=== DIRECTIONS ===
Pull every line that holds the word "dropdown" from the entries.

[Pixel coordinate grounding data]
※ ※ ※
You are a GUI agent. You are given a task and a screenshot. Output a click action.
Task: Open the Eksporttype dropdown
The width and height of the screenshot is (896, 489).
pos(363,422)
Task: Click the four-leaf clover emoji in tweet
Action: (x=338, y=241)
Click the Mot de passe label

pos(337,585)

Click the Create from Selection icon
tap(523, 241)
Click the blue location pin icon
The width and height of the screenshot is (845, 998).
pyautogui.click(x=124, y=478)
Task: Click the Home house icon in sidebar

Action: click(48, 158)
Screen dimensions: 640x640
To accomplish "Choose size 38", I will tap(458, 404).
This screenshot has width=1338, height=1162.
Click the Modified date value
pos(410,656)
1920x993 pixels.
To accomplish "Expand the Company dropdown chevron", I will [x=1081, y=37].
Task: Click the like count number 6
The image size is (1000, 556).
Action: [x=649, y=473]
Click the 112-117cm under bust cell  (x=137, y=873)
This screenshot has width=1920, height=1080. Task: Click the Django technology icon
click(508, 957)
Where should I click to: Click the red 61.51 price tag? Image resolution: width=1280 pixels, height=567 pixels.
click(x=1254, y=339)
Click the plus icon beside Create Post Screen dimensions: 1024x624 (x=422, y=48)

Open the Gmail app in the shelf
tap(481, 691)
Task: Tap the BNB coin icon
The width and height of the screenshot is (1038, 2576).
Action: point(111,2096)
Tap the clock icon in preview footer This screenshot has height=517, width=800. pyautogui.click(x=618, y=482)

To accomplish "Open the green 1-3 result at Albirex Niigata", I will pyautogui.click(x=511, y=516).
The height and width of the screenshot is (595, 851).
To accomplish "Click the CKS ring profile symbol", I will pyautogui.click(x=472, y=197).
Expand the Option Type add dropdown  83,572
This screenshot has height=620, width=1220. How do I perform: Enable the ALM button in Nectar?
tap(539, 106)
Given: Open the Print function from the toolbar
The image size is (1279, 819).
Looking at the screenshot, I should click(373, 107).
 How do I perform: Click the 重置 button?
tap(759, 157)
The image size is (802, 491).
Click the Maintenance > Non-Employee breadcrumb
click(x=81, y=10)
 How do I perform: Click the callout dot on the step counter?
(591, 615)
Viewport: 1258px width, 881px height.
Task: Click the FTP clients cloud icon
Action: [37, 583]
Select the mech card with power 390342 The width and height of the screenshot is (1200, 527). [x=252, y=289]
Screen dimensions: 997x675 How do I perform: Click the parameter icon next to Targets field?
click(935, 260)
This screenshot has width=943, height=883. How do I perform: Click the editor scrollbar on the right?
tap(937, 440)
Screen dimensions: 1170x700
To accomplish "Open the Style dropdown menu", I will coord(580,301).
※ ※ ※
=== REPLY TO THE TASK ===
Task: Open the Eksporttype dropdown
To accomplish "Expand the Company dropdown chevron", I will [x=1081, y=37].
Expand the Option Type add dropdown  83,572
To accomplish "Open the Style dropdown menu", I will coord(580,301).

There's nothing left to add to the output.